The flow of personal data between the UK and EU can continue unchanged after the European Commission deemed Britain’s data protection standards as “adequate”.
The decision has been welcomed by UK businesses, who feared that failure to achieve data adequacy status would lead to costly alternative data-sharing arrangements.
It follows years of post-Brexit talks between London and Brussels after the UK’s EU exit meant it was a “third country”.
But the UK’s continued adoption of the General Data Protection Regulation (GDPR) – Europe’s landmark data laws introduced in 2018 – proved a crucial factor in earning its data adequacy arrangement.
The Commission also noted that public authorities in the UK provided “strong safeguards” for personal data.
However, the decision will be reviewed in four years’ time to check if the UK’s data protection standards remain in line with those of the EU. It is the first time the bloc has enforced a so-called “sunset clause” on a third country. Only 12 countries have positive data adequacy decisions from the EU, with the US twice being rejected by Europe’s top court for having incompatible surveillance laws.

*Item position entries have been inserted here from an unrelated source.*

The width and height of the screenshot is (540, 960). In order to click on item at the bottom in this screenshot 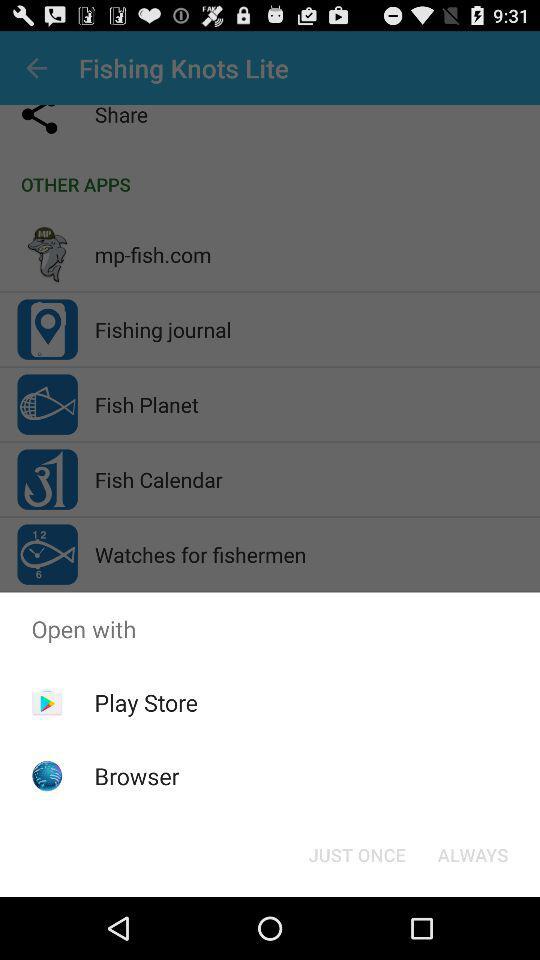, I will do `click(356, 853)`.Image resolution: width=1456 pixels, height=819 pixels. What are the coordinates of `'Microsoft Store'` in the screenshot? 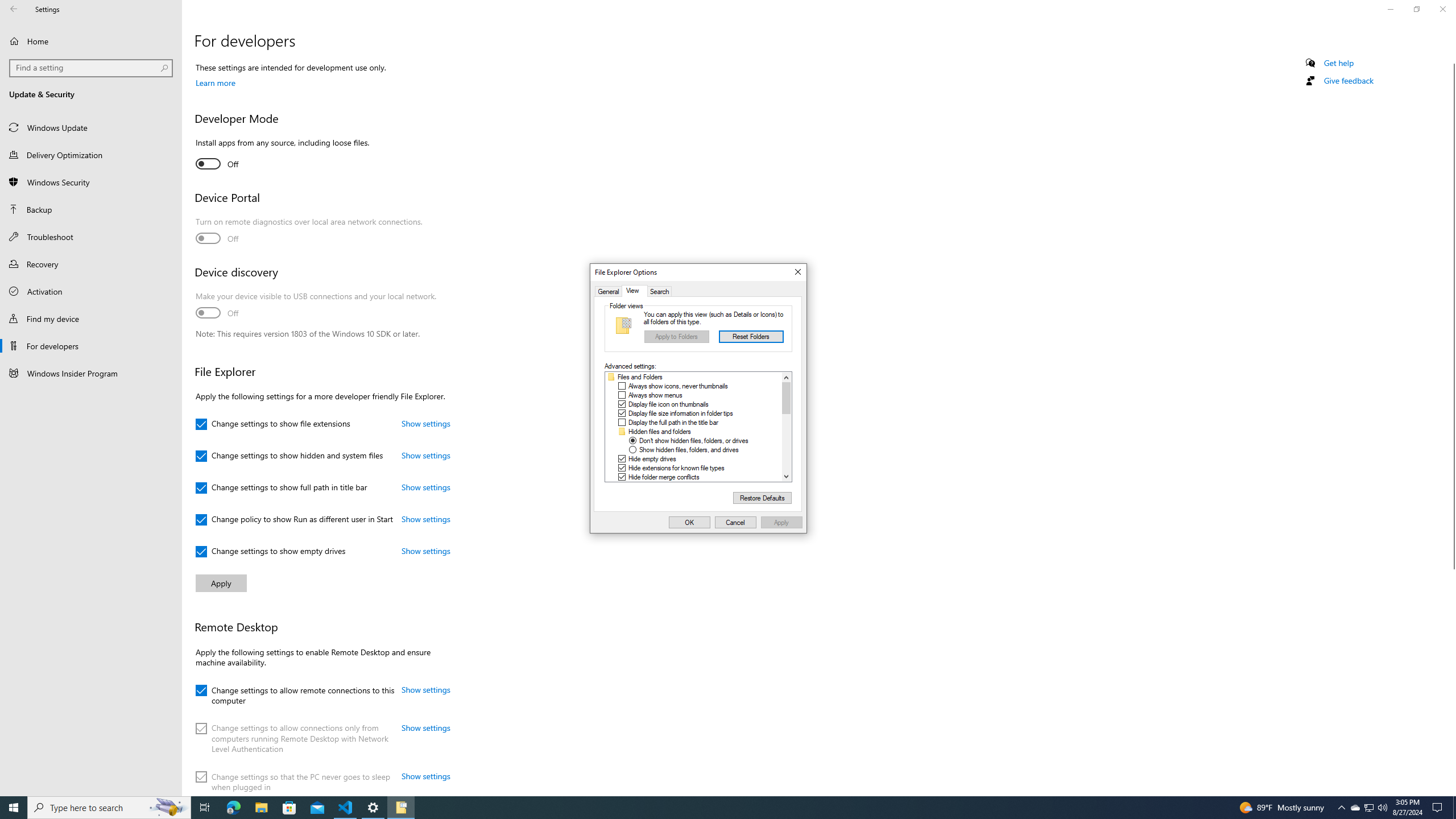 It's located at (289, 806).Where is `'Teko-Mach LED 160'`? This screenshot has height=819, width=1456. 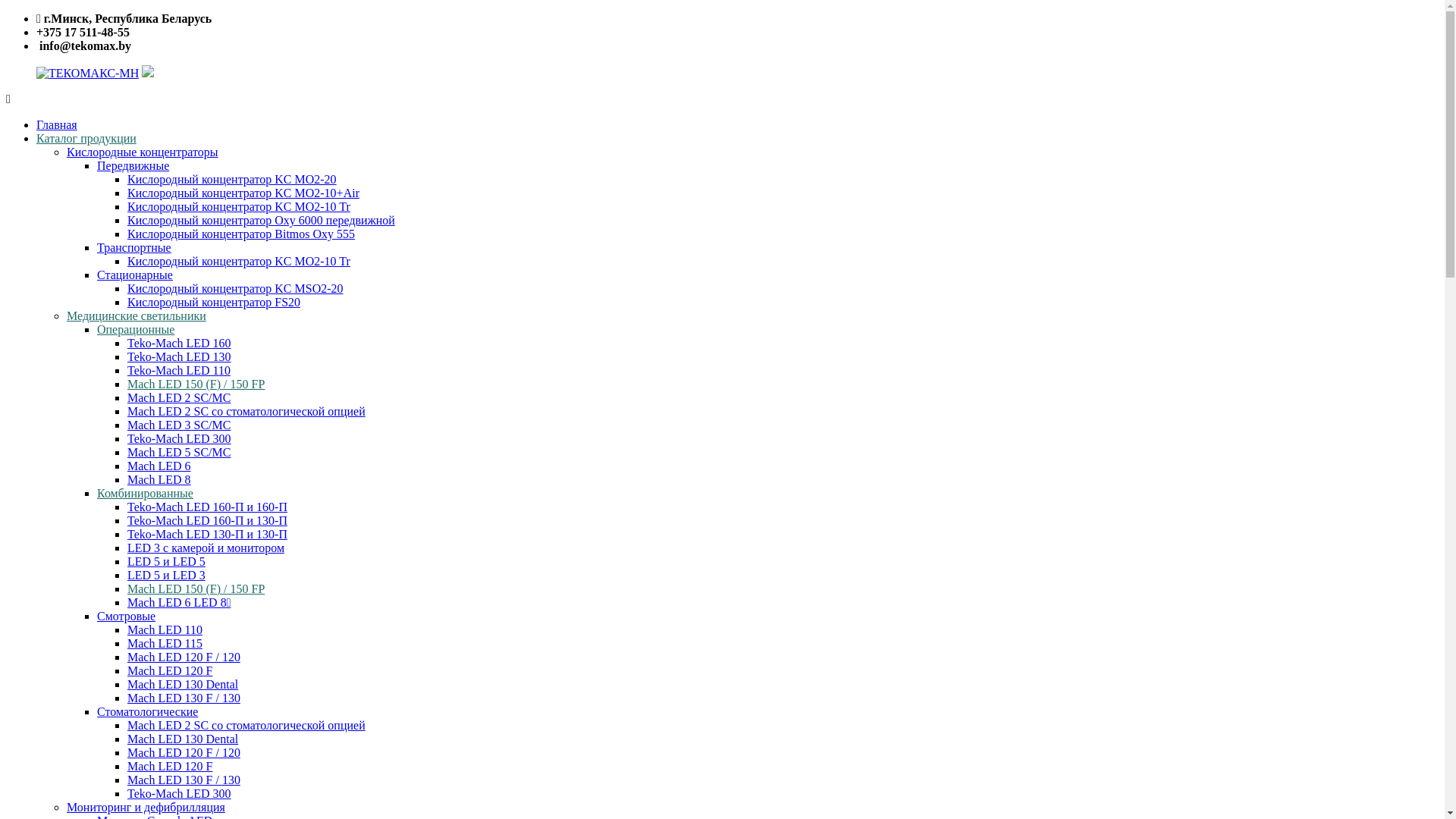
'Teko-Mach LED 160' is located at coordinates (179, 343).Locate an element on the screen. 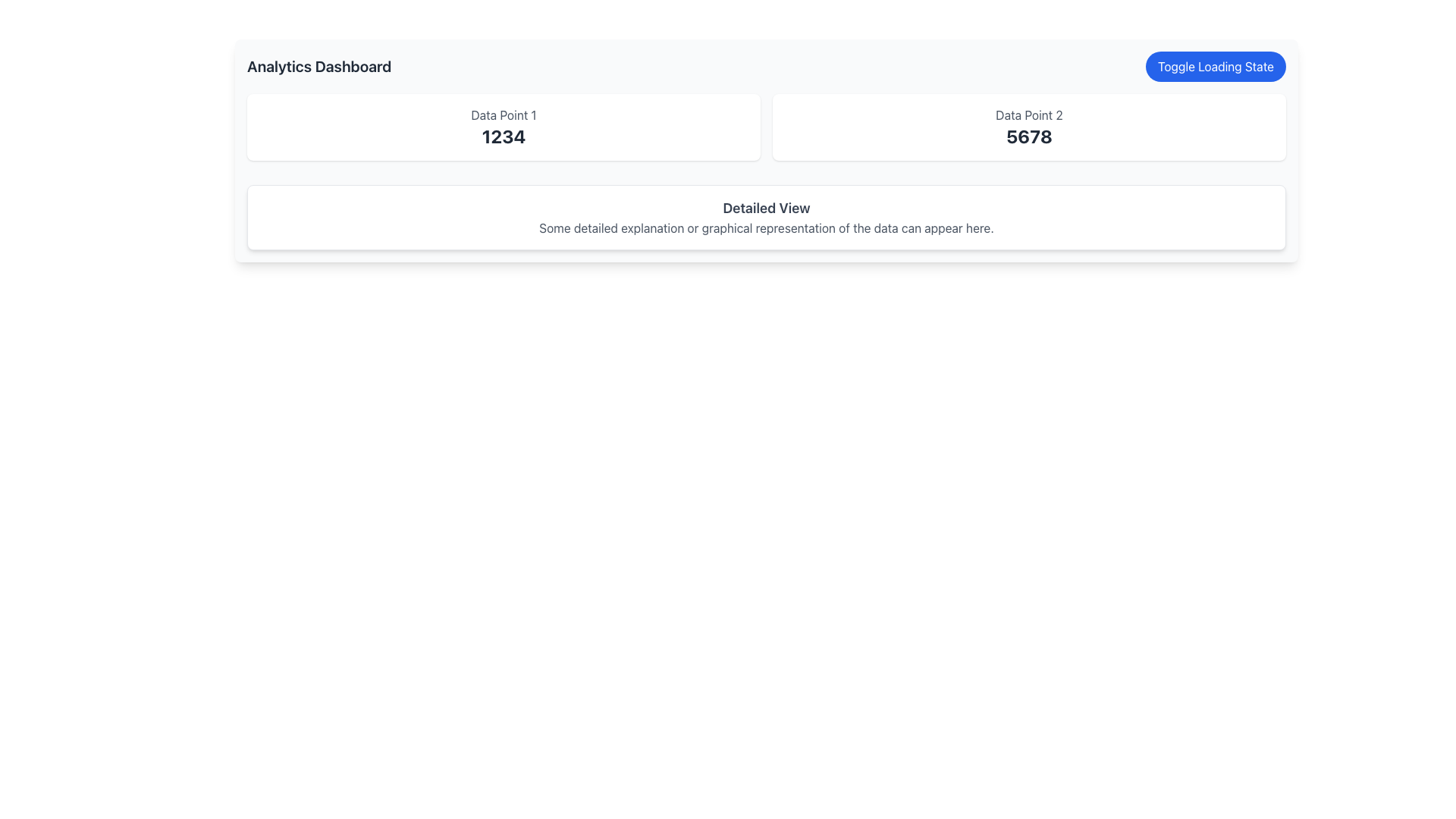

“We are talking here about a fundamental right of EU citizens that we have a duty to protect,” said Věra Jourová, vice-president for values and transparency at the European Commission. “This is why we have significant safeguards and if anything changes on the UK side, we will intervene”.
The UK will also remain bound to the European Court of Human Rights when it comes to the automatic processing of personal data.
Secretary of State for Digital Oliver Dowden said: “After more than a year of constructive talks it is right the European Union has formally recognised the UK’s high data protection standards.
“This will be welcome news to businesses, support continued cooperation between the UK and the EU and help law enforcement authorities keep people safe.”
A draft adequacy decision was put forward in February and in recent weeks EU member states signed off on it, making the decision all but certain. It was formally signed off by the Commission on Monday.
UK business welcomes data adequacy decision
British businesses in sectors ranging from banking to advertising have welcomed the news that they will not need to alter the way they transfer personal data between the UK and EU. The UK government had previously estimated that failure to get a positive adequacy decision would have cost the UK economy up to £85bn per year due to the additional barriers.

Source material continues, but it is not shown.